I am trying to store very high precision position data from my MD simulation of a protein. Since I do not need the solvent, and including it would make my output unnecessarily large, I am suppressing the .trr output and outputting the protein group to a .xtc.
In a single precision install, you can only turn compressed-x-precision up to 1e8, which makes sense. I thought that I could improve my precision by installing GROMACS in double precision and then turning the compressed-x-precision option up higher. However, if I go to 1e9 or higher, then I immediately get a fatal error when using mdrun:
Fatal Error - XTC error - maybe you are out of disk space
I am not out of disk space, and the simulation runs just fine as soon as I turn compressed-x-precision back down to 1e8. I have confirmed by checking output .trr files that GROMACS is successfully working in double precision. But I can’t use the whole .trr file (I need high time resolution and the results would be gigantic) and I feel like I should be able to turn the precision up for the .xtc so that I can output only the protein.

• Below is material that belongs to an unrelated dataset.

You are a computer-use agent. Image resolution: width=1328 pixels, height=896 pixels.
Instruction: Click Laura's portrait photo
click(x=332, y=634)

I think the check if wrong. XTC converts coordinates to 32bit integers, so you can use more than an xtc precision of around 1e8, depending on what the largest coordinate is. There should be an overflow check, so you don’t get the generic XTC error.
But why do you need such high precision? The accuracy of MD is not that high at all.

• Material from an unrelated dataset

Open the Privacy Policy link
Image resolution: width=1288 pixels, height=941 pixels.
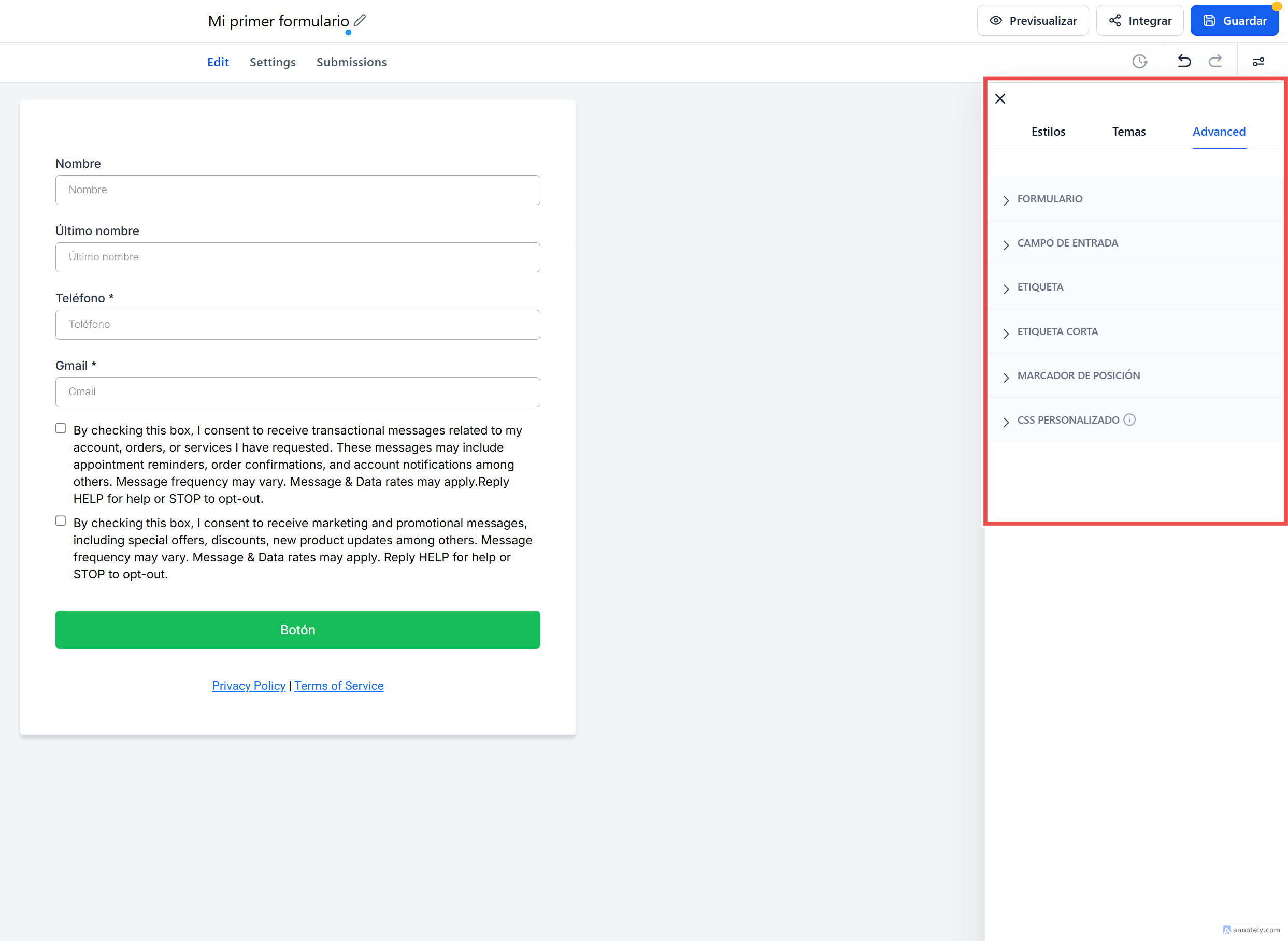pyautogui.click(x=249, y=686)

I need the precision to recover good velocities. Since as far as I can tell there is no way to output velocities of only a subgroup (ie: protein and not solvent), the only way I can do my analysis without generating ~100TB .trr files (I need high time resolution) is to get the velocities from finite differences of the .xtc after the fact. Additionally, I coarse-grain the protein before unpacking any binary files to keep the data a manageable size, using gmx traj to get center-of-mass trajectories of clusters. Since these sites move slower than atoms, I need high precision to avoid spurious zero velocities. It all works well enough, I’ve checked that the resulting velocities work for my purposes. But I’m currently only getting one or two digits after coarse-graining and I was hoping double precision could give me just a little more breathing room. It might also allow me to coarse-grain a little more before unpacking to tackle larger proteins.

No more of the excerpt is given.